Advertisement

Ruble Plunges to New Low Amid Economic Worries

Share
TIMES STAFF WRITER

The Russian ruble collapsed to an all-time low against the dollar on Thursday as government economists grimly predicted that prices and unemployment would keep rising in the next 18 months.

Losing 20% of its value in just days, the shaky Russian currency plummeted to 205 rubles per dollar at a currency auction here. It is the first time the rubles-per-dollar exchange rate has exceeded 200, the Itar-Tass news agency and Russian television said.

The unexpectedly sharp drop prompted the Central Bank to consider reverting to its old policy of propping up the ruble with an artificially high exchange rate, the Russian media reported.

Advertisement

By withdrawing the ruble--even temporarily--from the free market, the Central Bank would deal a major blow to President Boris N. Yeltsin’s plans to make the Russian currency convertible around the world.

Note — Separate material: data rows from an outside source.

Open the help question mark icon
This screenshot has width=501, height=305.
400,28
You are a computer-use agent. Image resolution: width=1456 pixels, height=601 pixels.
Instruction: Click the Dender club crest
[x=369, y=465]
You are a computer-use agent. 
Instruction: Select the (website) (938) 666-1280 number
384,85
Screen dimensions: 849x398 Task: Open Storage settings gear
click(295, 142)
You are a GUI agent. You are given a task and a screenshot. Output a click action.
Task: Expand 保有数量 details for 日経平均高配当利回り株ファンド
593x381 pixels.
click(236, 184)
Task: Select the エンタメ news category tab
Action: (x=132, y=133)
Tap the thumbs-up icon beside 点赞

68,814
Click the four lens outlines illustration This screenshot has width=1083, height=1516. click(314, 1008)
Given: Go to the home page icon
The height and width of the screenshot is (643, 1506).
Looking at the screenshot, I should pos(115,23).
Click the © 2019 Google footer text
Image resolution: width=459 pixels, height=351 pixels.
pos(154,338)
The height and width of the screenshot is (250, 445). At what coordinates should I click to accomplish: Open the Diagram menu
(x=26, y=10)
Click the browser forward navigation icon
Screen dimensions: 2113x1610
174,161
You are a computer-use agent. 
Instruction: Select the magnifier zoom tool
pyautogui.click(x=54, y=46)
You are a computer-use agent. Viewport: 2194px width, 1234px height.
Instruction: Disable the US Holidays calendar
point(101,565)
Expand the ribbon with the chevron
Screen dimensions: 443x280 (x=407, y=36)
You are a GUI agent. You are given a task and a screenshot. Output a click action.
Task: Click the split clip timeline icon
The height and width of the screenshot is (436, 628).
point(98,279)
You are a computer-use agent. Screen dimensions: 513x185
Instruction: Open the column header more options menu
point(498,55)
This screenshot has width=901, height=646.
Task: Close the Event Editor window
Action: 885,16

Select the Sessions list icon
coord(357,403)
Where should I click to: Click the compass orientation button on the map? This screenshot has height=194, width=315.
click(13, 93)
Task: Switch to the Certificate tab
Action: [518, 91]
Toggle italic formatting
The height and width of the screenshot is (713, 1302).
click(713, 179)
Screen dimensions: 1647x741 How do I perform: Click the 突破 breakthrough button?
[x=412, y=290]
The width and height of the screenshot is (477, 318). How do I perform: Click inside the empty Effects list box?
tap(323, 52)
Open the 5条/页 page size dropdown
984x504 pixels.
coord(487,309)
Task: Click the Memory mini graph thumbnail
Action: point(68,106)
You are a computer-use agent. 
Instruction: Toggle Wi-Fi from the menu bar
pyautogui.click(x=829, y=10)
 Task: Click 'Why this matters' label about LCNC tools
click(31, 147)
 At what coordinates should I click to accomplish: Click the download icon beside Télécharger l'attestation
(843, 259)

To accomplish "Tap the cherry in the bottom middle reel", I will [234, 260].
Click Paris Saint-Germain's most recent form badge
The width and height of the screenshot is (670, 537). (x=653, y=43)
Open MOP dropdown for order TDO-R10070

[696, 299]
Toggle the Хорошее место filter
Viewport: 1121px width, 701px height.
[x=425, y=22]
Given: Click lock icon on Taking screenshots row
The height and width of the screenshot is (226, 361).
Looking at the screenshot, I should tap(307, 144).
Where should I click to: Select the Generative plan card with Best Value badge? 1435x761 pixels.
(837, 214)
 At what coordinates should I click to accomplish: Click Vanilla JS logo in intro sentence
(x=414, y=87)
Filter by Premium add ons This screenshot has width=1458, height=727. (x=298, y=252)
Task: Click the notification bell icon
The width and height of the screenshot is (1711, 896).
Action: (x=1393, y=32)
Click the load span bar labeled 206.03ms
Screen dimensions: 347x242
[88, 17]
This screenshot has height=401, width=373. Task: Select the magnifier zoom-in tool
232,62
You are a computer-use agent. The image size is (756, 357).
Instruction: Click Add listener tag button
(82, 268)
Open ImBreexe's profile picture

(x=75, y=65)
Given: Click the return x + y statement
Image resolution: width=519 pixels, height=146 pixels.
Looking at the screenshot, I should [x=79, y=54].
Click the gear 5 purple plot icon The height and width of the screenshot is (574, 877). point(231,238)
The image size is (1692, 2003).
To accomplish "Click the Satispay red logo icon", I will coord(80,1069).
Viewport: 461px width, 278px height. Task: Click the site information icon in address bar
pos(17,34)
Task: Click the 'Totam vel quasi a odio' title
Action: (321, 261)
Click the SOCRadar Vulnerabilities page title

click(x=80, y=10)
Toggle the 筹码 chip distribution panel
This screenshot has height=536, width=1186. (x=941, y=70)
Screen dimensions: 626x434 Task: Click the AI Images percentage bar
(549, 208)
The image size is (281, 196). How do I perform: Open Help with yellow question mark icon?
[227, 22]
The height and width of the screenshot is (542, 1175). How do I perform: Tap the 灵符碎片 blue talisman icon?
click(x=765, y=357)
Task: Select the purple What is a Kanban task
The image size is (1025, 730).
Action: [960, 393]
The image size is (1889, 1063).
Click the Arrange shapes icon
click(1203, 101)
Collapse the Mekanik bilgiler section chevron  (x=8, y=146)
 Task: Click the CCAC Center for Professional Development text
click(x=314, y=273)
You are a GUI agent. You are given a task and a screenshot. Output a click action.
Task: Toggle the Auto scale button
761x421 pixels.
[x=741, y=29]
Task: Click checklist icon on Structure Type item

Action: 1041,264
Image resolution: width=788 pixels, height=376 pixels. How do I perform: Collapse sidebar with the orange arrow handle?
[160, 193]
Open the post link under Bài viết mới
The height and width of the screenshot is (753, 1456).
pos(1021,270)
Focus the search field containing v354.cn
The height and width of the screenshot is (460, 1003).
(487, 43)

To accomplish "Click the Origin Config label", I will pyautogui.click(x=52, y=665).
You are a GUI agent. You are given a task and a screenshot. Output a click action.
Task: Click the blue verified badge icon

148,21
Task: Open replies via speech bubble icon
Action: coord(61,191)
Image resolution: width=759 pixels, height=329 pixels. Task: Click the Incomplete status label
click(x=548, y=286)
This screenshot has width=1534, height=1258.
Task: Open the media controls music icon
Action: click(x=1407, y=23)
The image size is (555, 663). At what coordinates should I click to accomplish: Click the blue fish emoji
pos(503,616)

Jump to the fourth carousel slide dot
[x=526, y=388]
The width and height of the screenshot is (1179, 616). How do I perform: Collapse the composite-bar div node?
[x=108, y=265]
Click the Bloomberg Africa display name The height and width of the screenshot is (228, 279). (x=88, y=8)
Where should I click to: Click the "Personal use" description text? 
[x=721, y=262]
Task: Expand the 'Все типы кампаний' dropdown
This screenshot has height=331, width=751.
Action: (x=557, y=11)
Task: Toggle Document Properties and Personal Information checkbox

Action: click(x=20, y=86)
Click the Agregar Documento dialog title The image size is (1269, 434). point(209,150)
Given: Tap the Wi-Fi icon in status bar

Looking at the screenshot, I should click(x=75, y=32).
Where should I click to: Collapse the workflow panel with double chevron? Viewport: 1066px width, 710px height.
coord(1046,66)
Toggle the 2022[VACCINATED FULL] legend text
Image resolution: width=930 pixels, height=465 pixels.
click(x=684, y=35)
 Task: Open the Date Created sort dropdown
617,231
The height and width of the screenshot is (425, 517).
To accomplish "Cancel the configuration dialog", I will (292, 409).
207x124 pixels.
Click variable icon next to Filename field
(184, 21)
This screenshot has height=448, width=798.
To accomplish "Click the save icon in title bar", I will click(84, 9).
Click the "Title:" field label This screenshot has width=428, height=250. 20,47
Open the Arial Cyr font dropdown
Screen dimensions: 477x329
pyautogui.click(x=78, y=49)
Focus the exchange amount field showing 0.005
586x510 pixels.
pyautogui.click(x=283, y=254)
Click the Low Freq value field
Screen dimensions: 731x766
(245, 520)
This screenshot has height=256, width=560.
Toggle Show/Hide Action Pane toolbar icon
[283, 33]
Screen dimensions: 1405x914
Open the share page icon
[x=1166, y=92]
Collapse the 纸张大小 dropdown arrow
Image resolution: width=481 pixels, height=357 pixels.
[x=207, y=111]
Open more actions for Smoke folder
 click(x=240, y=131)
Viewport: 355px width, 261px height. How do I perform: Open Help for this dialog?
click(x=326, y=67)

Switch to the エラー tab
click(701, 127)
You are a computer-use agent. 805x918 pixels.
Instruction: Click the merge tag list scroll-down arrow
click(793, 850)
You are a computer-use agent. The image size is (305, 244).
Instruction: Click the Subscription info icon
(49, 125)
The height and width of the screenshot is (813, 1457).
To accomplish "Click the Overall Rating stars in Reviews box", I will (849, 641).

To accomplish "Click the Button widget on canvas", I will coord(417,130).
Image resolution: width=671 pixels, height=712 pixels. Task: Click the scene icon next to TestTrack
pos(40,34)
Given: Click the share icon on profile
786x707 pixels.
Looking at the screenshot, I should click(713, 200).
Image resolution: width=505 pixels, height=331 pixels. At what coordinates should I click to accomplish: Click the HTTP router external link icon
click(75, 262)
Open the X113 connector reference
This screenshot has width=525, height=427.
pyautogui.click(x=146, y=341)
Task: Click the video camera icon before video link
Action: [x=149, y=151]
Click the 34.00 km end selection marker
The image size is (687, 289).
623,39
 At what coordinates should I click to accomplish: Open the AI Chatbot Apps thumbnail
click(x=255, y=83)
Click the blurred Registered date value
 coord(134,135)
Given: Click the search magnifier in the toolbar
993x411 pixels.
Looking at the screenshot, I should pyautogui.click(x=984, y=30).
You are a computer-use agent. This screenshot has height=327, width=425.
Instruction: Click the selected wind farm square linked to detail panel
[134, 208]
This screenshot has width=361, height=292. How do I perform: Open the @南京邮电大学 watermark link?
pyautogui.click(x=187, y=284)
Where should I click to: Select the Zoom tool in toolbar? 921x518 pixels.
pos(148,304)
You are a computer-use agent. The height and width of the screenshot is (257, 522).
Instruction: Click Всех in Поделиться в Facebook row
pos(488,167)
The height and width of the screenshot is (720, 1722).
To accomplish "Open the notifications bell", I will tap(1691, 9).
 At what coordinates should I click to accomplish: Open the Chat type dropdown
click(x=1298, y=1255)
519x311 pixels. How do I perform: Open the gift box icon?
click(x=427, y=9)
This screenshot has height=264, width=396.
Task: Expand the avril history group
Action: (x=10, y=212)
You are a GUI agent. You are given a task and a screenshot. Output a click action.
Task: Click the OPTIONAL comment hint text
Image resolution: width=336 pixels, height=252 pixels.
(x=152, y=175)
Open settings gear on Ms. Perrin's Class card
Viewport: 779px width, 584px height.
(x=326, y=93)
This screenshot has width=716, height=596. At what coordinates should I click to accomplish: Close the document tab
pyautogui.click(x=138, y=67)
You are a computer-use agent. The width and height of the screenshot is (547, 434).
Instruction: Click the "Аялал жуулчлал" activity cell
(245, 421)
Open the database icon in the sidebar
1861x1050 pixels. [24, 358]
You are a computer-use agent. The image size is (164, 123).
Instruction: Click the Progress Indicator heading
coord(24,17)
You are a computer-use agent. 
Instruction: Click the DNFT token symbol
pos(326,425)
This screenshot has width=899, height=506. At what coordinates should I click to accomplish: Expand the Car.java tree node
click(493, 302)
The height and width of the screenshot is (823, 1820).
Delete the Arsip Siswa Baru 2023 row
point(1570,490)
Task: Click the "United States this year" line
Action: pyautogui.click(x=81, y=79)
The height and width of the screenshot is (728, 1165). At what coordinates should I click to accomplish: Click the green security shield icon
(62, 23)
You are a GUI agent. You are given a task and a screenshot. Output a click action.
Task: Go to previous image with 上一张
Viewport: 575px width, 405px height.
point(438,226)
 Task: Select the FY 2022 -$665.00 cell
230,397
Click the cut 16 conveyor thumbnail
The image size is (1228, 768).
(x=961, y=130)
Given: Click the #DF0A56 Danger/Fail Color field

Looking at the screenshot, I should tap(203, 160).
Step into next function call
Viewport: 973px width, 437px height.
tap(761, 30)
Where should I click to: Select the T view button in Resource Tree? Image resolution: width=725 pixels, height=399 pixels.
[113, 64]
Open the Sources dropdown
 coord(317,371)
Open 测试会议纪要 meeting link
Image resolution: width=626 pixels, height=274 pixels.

Coming just a day after the International Monetary Fund offered a vote of confidence in Russia’s program for economic reform, the ruble’s plunge took many economists here by surprise and reflected continuing uneasiness among Moscow businessmen about the country’s future.

Since the end of June, the bank has allowed the ruble to float, its value determined by twice-weekly currency auctions. But the latest slide may prompt the bank to take emergency measures, Tass said.

Yet even as banks and small companies were frantically selling off rubles, the Russian government signaled its confidence that the economy would soon stabilize. Yeltsin’s Cabinet, led by acting Prime Minister Yegor T. Gaidar, met Thursday to map the outlines of a 1993 budget--a move that presupposes a predictable ruble value for the upcoming year.

In the first eight months of this year, skyrocketing inflation has made it impossible to plan expenditures. As a result the government has been forced to draw up a new budget each quarter. “We would like to have a normal budget this time,” said Alexei V. Ulyukaev, head of a group of government advisers, who noted the Cabinet plans to submit a budget for all of 1993 to the Russian Parliament by mid-October. The tentative budget assumes a 7% to 8% monthly or 100% annual inflation rate, Ulyukaev said.

Russia must pull its monthly inflation rate under 10% by year’s end to qualify for a massive infusion of aid from the IMF. A top IMF official said Wednesday that inflation here had fallen to 7.5% in July but said the drop was too short-lived to indicate a reliable trend.